Myrcène — relaxation musculaire

La contracture musculaire post-effort est un phénomène réflexe amplifié par la douleur et l'inflammation. Le myrcène, via son action sur les canaux potassiques et la potentialisation des opioïdes endogènes, contribue à la relaxation musculaire progressive.

À doses fonctionnelles en sublingual (10 gouttes d'une formulation contenant 1-2% de myrcène), l'effet est discret mais perceptible sur les contractures légères à modérées.

Alpha-pinène (romarin à verbénone) — antioxydant et récupération

L'alpha-pinène et le verbénone (présents dans le romarin à verbénone) ont une activité antioxydante documentée.

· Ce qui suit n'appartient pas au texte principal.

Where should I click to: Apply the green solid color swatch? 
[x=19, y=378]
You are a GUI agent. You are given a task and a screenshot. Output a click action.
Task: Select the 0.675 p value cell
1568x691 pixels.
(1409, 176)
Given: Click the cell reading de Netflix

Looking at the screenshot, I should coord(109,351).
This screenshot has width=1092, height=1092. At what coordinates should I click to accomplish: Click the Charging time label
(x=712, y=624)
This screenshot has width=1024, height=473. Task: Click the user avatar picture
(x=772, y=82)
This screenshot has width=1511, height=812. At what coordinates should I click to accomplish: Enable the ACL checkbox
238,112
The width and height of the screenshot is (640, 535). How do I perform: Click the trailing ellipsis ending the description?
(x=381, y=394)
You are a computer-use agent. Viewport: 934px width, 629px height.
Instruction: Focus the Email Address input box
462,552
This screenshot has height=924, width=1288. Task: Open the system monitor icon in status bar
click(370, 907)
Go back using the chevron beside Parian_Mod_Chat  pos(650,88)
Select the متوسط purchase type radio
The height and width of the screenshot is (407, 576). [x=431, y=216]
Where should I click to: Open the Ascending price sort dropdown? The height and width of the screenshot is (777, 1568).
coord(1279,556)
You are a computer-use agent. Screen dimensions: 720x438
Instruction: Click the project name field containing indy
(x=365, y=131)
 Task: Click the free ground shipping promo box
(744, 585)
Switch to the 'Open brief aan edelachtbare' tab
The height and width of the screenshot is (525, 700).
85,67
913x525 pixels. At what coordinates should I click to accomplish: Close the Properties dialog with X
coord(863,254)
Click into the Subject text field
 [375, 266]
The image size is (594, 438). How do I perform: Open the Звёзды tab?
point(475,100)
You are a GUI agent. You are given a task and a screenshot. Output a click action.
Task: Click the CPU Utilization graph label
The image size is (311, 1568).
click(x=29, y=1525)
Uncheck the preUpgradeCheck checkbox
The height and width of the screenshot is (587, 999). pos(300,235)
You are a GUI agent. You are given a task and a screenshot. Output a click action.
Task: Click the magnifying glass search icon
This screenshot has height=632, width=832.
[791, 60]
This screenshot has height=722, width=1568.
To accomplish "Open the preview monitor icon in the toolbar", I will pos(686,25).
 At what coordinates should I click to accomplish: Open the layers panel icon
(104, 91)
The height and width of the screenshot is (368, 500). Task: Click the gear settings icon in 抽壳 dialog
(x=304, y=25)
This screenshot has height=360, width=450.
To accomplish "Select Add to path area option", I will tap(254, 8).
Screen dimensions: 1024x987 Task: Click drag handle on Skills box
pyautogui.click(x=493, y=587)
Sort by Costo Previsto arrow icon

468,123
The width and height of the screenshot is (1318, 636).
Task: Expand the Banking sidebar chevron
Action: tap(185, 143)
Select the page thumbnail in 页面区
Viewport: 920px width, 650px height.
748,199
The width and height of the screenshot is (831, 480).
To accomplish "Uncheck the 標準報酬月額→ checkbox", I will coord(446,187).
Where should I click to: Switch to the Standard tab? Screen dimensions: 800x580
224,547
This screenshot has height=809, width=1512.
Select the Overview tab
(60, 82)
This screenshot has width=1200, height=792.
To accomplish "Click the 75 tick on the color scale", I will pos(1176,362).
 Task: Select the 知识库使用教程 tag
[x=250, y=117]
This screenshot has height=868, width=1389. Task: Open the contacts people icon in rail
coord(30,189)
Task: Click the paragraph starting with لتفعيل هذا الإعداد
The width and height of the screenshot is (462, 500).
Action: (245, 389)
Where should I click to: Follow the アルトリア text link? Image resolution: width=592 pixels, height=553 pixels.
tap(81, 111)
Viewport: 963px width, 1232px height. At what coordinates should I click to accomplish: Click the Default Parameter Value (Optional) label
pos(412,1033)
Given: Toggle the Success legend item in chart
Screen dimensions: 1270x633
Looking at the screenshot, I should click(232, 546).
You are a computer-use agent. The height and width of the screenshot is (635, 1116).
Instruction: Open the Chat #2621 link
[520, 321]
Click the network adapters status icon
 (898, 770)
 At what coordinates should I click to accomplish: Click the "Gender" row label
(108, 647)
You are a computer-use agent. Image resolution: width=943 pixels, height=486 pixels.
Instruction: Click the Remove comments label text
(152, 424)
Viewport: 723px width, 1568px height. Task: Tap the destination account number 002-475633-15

Ils contribuent à la réduction du stress oxydatif post-effort. L'inhibition de la COX-2 par l'alpha-pinène ajoute une dimension anti-inflammatoire distincte du mécanisme CB2.

Le romarin à verbénone est aussi un terpène "récupération générale" en phytothérapie traditionnelle, avec des usages hépatiques (soutien de la détoxification) cohérents avec la gestion des métabolites de l'effort.


Protocole sport : timing et dosage

Avant l'effort : pas de sublingual sédatif. Éviter les formulations contenant du myrcène ou du linalol à doses élevées qui peuvent réduire la vigilance. Les formulations focus (alpha-pinène + limonène) sont compatibles avec un effort cognitif ou un sport de précision. Pour un effort purement physique, rien n'est indispensable.

Pendant l'effort : non adapté. L'absorption sublinguale nécessite 60-90 secondes statique, incompatible avec la plupart des sports.

Immédiatement après l'effort (0-30 minutes) : fenêtre optimale pour la prise anti-inflammatoire. 10 gouttes d'une formulation riche en BCP et terpènes TRPV1. Associer à la réhydratation.

2 à 4 heures après l'effort : si les DOMS commencent à se faire sentir, une seconde prise est possible. Ne pas dépasser les doses journalières recommandées.

Le soir après un effort intense : formulation sommeil (linalol + myrcène + mélatonine) pour optimiser la récupération nocturne, pendant laquelle se produit la majorité de la réparation musculaire (libération de GH, synthèse protéique).


Comparaison avec le CBD sport

Le CBD était utilisé par de nombreux sportifs pour la récupération. La WADA (Agence Mondiale Antidopage) a retiré le CBD de sa liste des substances interdites en 2018. Les autres cannabinoïdes (THC, CBN, HHC) restent interdits.

Les terpènes ne figurent pas sur la liste des substances interdites et ne produisent pas de résultat positif aux tests de dépistage antidopage standard. Les sportifs soumis à des contrôles antidopage peuvent utiliser des formulations terpéniques sans risque sur ce point.

L'avantage des terpènes vs CBD pour le sport : la sélectivité CB2 du BCP est plus directe que l'action indirecte du CBD, ce qui peut produire un effet anti-inflammatoire plus prévisible. La combinaison BCP + TRPV1 actifs + antioxydants terpéniques couvre plusieurs mécanismes de la récupération.


FAQ

Les terpènes améliorent-ils la performance sportive ? Non directement. Il n'existe pas de données sur un effet ergogénique des terpènes. Leur rôle est dans la récupération et la gestion des douleurs post-effort, pas dans l'amélioration de la performance pendant l'effort.

Peut-on utiliser des terpènes en compétition ? Les terpènes botaniques ne sont pas sur la liste WADA des substances interdites. Vérifiez toujours la liste WADA actualisée et les règlements spécifiques de votre fédération avant tout complément, quelle que soit sa nature.



Sources

  1. Bakkali F, et al. (2008). Biological effects of essential oils. Food and Chemical Toxicology, 46(2), 446–475.
  2. Gertsch J, et al. (2008). Beta-caryophyllene is a dietary cannabinoid. PNAS, 105(26), 9099–9104.
  3. Woelk H, Schläfke S (2010). Lavender oil preparation Silexan vs Lorazepam. Phytomedicine, 17(2), 94–99.
  4. Russo EB (2011). Taming THC: phytocannabinoid-terpenoid entourage effects. British Journal of Pharmacology, 163(7), 1344–1364.
  5. Chandrasekhar K, et al. (2012). Efficacy and safety of Ashwagandha root extract. Indian Journal of Psychological Medicine, 34(3), 255–262.